▶ [Exercise materials]
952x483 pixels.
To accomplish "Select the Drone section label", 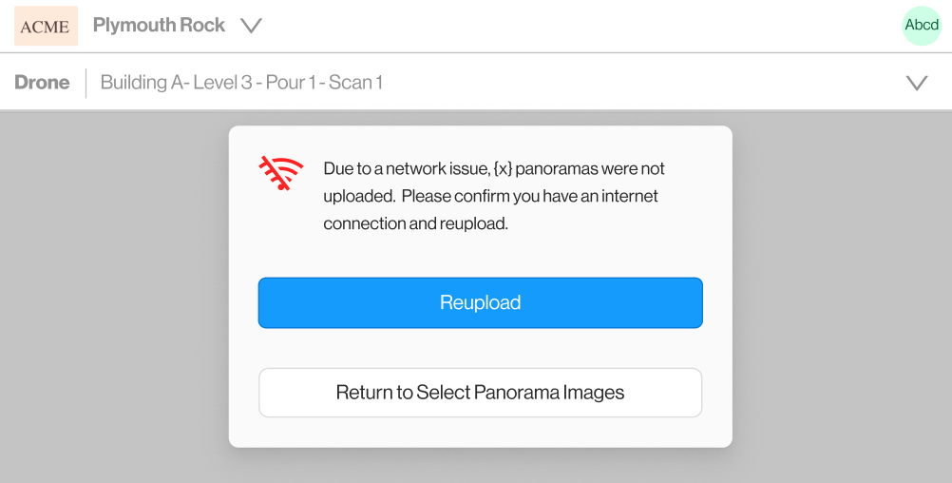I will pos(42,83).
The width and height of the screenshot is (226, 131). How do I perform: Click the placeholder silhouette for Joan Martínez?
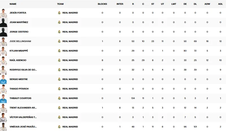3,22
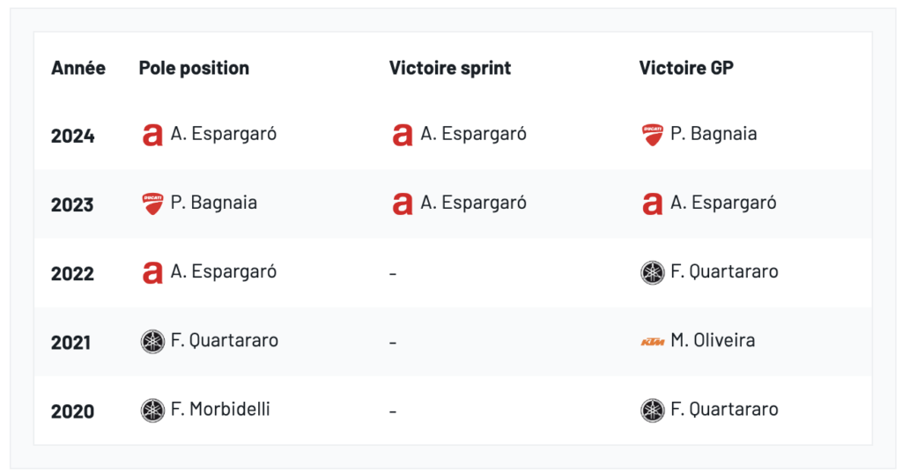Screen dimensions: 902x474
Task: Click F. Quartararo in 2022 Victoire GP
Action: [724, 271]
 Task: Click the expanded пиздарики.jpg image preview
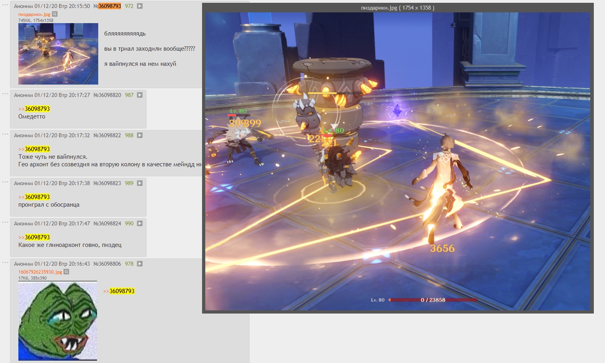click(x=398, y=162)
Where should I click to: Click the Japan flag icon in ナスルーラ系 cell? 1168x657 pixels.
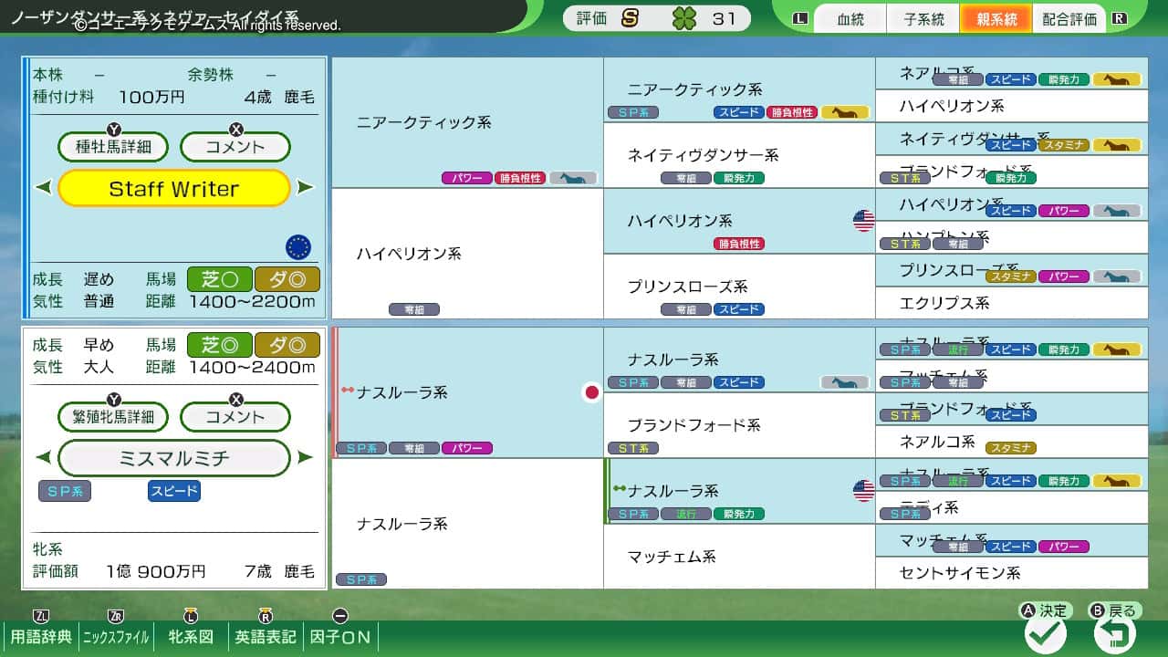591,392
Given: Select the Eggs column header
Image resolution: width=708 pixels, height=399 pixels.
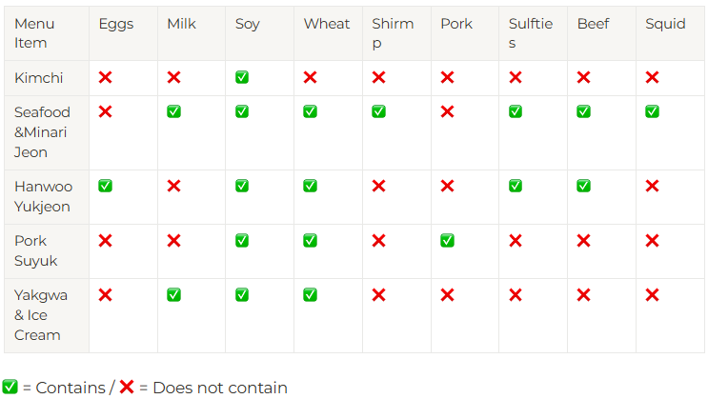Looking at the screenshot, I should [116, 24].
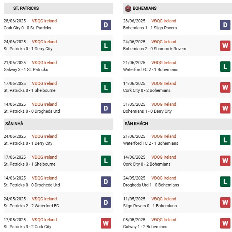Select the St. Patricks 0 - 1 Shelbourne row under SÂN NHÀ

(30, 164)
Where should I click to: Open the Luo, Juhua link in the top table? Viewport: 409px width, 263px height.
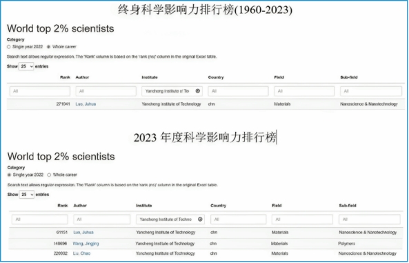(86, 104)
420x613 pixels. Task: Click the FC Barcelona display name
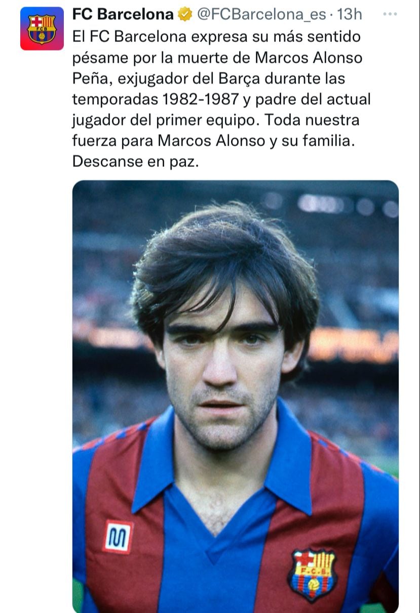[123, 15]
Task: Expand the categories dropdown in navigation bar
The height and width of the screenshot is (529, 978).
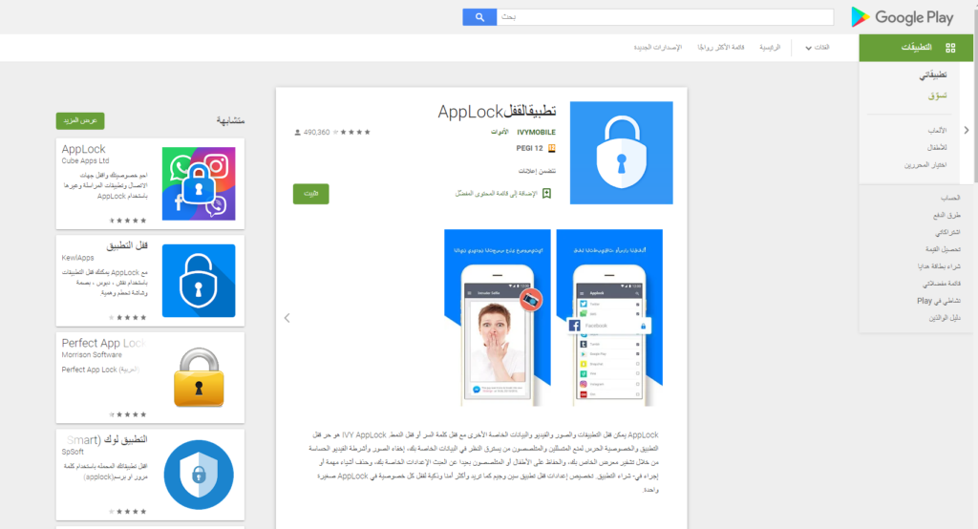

---

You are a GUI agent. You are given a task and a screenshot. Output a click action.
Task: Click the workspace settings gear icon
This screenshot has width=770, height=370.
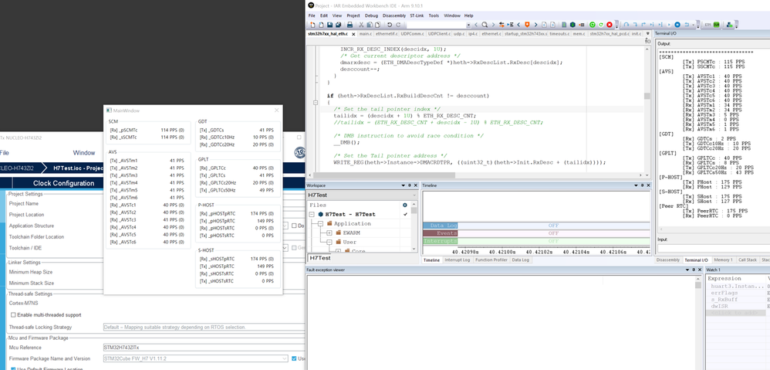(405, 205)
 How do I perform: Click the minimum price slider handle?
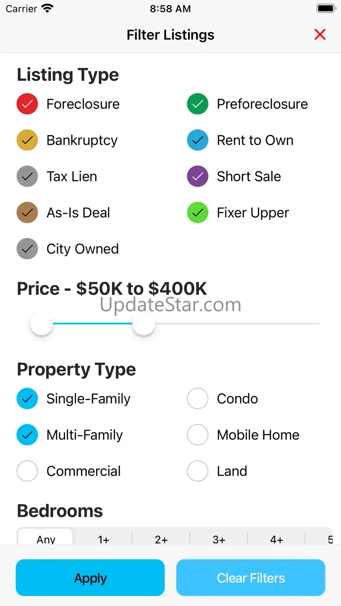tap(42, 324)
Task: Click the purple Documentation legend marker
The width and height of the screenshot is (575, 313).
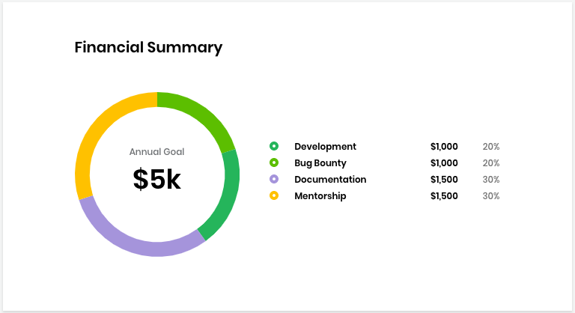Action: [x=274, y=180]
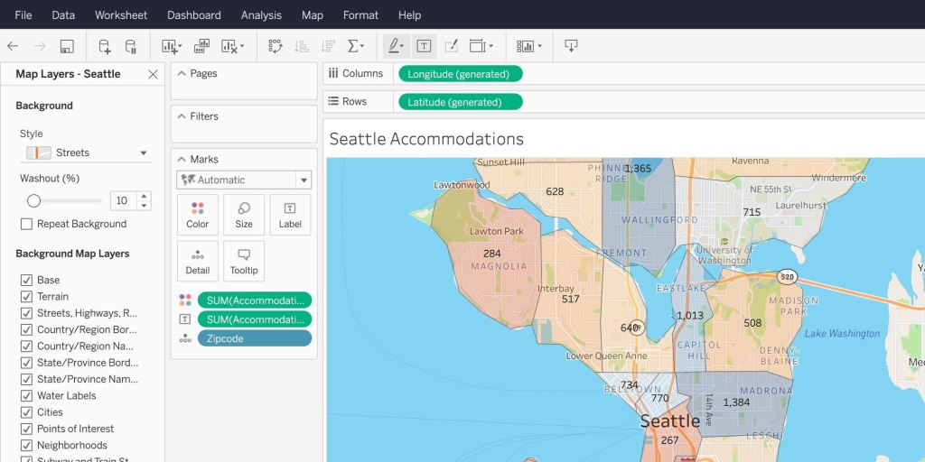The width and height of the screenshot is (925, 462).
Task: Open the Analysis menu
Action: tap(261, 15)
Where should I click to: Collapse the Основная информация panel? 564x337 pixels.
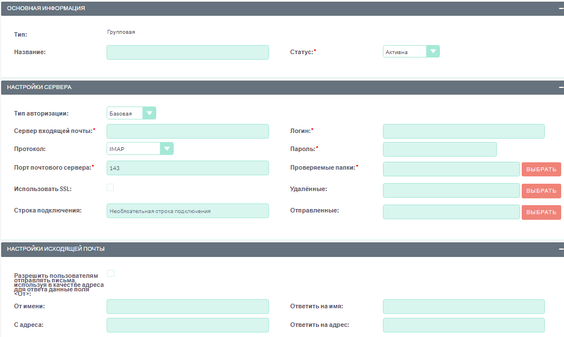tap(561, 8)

▶ [Instructions to follow]
Would you output, from the records above, exactly the run of lines that starts at the line containing "Task: Expand the" and ends at the line containing "The height and", and only that run?

▶ [Solution]
Task: Expand the categories dropdown in navigation bar
The height and width of the screenshot is (529, 978).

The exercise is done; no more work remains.